The default location for the inventory file is /etc/ansible/hosts, we can specify different file at the run of the command line using -i
We can organize our list of host be creating and nesting groups, that make scaling easy and let us take advantage of the full flexibility and repeatability of Ansible.
A good practice is to use dynamic inventory for more flexibility, and use the FQDN to define hosts rather than IPs.
We can store in the inventories aliases, variable for single with host vars
or multiple hosts with group var
inventory parameters:
- alias
- ansible_host
- ansible_connection <ssh / winrm / localhost >
- ansible_port
- ansible_user
- ansible_ssh_pass / ansible_password
---
[NAME_HOST] # group names
ip/FQDNs # Host_1
[NAME_GROUP_HOST] # group names [NAME_GROUP_HOST:children] # group of groups
ip/FQDNs # Host_2
ip/FQDNs # Host_3
A good practice is to create the group_vars
directory and add directories named after the groups or hosts, so all the groups will have the vriables defined in theses files available to them, this can be very useful to keep the variables organized this way when a single file gets too big, or when we want to use Vault on some group variables.

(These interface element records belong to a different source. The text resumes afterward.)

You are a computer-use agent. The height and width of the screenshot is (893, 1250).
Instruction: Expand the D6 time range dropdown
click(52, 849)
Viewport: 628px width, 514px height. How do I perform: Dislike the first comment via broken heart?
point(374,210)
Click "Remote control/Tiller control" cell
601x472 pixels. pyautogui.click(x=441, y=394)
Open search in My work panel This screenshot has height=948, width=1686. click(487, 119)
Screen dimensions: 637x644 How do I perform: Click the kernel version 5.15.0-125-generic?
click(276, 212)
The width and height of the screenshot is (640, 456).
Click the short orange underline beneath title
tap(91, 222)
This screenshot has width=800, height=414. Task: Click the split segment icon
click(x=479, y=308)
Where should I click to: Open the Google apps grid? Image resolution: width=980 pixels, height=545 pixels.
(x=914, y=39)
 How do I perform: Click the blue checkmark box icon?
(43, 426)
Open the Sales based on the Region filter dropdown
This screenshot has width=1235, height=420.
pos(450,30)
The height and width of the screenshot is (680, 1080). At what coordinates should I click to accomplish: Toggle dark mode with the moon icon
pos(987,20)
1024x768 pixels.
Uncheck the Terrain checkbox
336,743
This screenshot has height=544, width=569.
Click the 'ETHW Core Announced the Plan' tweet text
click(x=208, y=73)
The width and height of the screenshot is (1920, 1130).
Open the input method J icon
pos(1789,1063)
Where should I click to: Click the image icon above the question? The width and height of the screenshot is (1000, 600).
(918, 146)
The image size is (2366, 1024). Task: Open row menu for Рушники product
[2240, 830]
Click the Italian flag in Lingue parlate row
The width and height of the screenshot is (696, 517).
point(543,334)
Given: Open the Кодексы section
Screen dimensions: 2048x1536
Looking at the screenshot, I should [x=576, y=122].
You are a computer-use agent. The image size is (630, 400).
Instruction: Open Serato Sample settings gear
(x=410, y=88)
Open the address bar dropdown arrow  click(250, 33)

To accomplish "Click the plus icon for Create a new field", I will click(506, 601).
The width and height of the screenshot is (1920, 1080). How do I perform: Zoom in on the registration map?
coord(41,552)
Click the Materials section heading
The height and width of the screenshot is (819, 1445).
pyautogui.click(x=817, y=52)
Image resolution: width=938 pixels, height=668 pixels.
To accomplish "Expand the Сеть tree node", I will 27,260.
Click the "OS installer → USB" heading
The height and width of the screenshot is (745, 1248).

we can group hosts by environment [test, stagn, prod, ...]
This make harder to accidentally change state of node inside the test environment when actualy wanted to update some staging servers
We can group hosts by functions[ DB, web, service_x,... ]
This allows us to define some characteristics of a group of same service
We can group hosts by theres locations[ location_1,location_2,... ]
This allows us to change state of hosts in a specific location.
NB : The goup_vas and the host_vars directories should be in the same directory of the inventory file to be taiken into account.
https://docs.ansible.com/ansible/latest/user_guide/intro_inventory.html#intro-inventory
We use patterns any time we execute an ad-hoc command :
- ansible -m <module_name> -a "<module_option>"
Or a playbook the pattern in the playbook is the content of the hosts:
- name: <play_name>
hosts:
Since we often want to run a command or playbook against multiple host at once, patterns often refer to inventory groups.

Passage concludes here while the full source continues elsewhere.